:: Data for this exercise

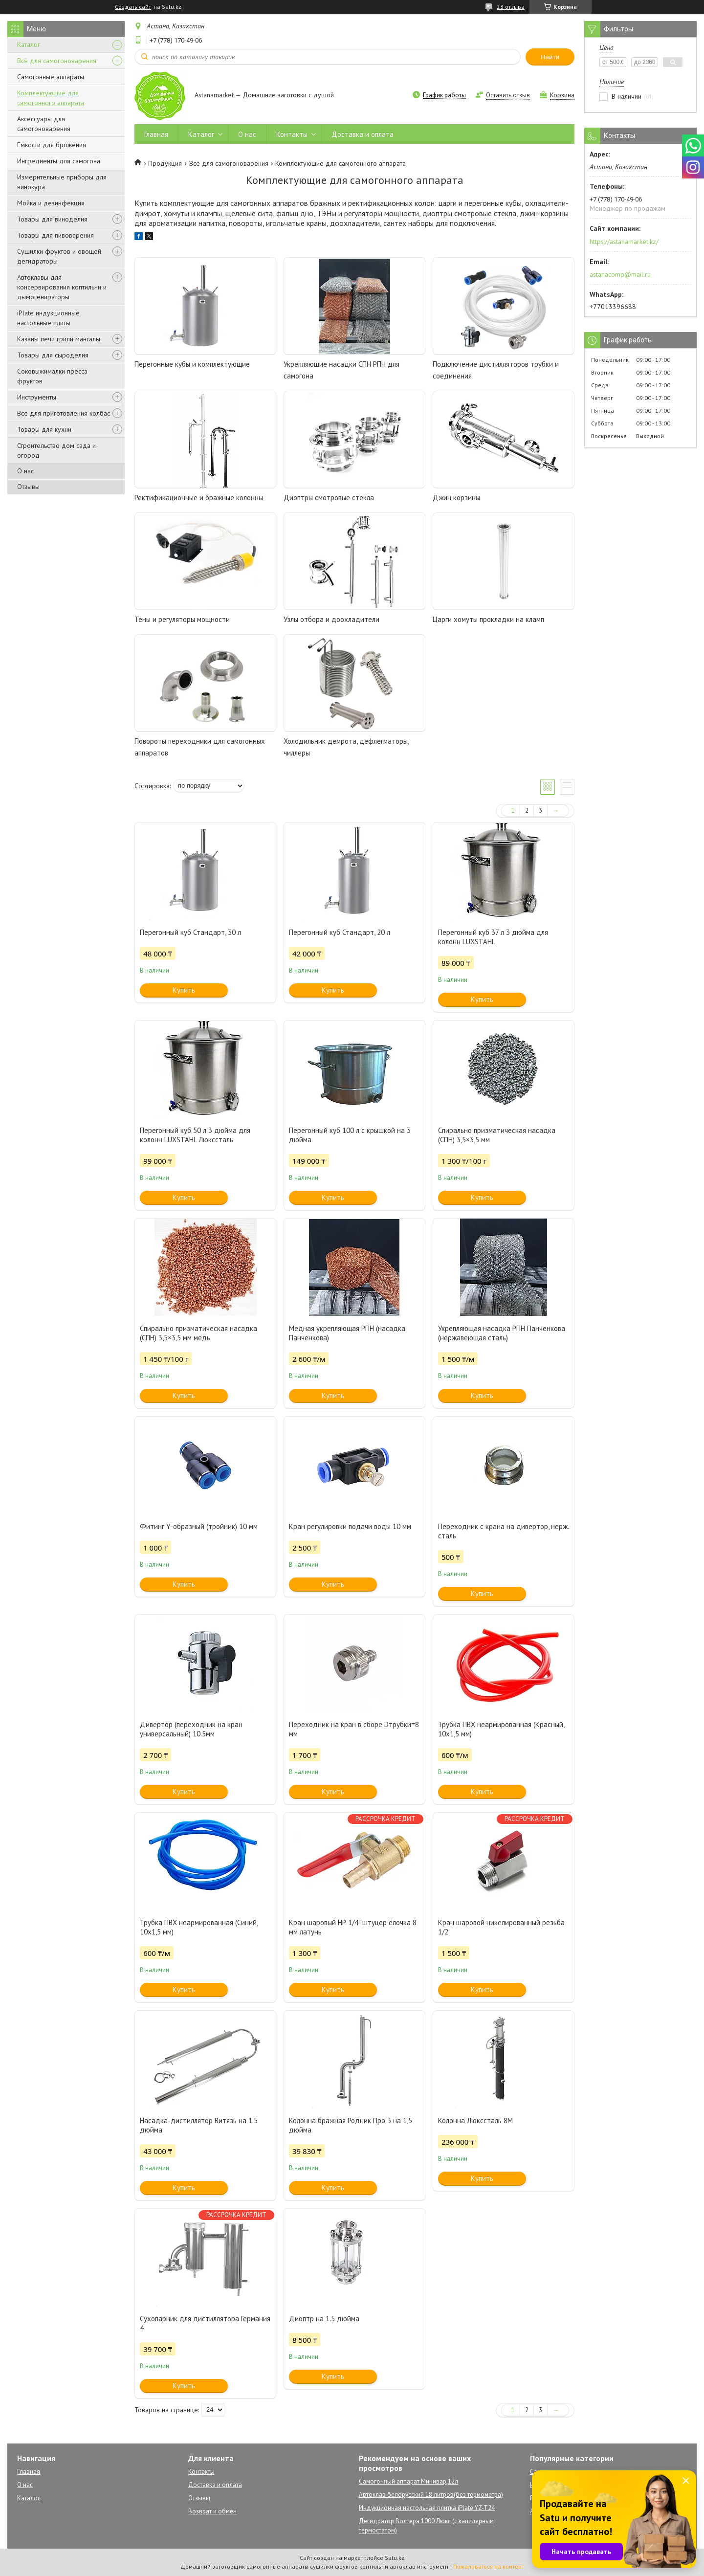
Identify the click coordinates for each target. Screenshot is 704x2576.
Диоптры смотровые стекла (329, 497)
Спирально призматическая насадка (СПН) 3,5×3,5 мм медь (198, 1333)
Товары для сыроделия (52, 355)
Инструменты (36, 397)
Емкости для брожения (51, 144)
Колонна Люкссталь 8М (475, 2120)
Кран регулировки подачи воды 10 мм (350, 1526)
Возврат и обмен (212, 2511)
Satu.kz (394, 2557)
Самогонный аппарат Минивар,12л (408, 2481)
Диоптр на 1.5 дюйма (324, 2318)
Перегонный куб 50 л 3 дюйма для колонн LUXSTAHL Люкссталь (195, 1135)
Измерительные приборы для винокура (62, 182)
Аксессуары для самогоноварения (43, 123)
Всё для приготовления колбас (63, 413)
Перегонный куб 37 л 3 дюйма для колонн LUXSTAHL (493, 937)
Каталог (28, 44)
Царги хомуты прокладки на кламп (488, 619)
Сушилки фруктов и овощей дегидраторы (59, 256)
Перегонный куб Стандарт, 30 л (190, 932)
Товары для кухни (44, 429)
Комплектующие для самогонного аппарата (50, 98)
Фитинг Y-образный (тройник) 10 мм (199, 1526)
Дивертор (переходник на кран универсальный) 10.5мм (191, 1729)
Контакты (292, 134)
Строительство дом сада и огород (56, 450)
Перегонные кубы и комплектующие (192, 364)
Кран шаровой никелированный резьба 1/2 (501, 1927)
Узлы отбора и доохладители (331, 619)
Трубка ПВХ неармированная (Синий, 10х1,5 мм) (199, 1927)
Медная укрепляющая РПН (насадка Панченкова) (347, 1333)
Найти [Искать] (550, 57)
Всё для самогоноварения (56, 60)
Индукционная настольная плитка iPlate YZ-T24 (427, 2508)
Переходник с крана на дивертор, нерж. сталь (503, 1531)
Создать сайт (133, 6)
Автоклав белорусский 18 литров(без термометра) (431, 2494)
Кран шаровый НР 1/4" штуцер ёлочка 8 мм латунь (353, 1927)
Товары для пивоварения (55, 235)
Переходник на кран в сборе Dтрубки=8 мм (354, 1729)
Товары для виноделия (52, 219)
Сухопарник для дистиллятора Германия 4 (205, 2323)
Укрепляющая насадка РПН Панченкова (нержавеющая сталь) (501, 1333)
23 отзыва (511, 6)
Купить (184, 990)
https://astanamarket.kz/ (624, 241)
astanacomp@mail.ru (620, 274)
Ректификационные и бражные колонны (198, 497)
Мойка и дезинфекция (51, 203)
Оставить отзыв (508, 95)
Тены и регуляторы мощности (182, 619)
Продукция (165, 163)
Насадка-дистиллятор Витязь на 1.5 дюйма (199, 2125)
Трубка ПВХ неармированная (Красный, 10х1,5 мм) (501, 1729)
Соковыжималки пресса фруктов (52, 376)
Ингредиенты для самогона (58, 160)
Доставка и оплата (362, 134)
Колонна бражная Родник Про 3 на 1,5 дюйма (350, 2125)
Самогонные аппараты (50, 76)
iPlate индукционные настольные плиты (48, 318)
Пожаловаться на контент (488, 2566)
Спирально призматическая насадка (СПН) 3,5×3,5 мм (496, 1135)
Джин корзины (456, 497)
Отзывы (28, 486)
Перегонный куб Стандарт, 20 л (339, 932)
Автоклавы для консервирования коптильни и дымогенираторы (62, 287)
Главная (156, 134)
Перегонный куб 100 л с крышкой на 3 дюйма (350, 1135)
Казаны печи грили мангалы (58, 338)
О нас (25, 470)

::::
:: Data for this exercise

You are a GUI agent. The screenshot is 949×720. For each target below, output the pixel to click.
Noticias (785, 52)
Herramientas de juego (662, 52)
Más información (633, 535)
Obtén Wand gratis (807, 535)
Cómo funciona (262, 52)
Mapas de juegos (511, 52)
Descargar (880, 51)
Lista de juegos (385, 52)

::::

* _What is asked_
Reproduce the items from the line containing "Identify the click" through the line containing "Диоптр на 1.5 дюйма (324, 2318)", both included, with "Кран" changed to "Вентиль" and everything else left the same.

* _Exercise output_
Identify the click coordinates for each target. Screenshot is 704x2576.
Диоптры смотровые стекла (329, 497)
Спирально призматическая насадка (СПН) 3,5×3,5 мм медь (198, 1333)
Товары для сыроделия (52, 355)
Инструменты (36, 397)
Емкости для брожения (51, 144)
Колонна Люкссталь 8М (475, 2120)
Вентиль регулировки подачи воды 10 мм (350, 1526)
Возврат и обмен (212, 2511)
Satu.kz (394, 2557)
Самогонный аппарат Минивар,12л (408, 2481)
Диоптр на 1.5 дюйма (324, 2318)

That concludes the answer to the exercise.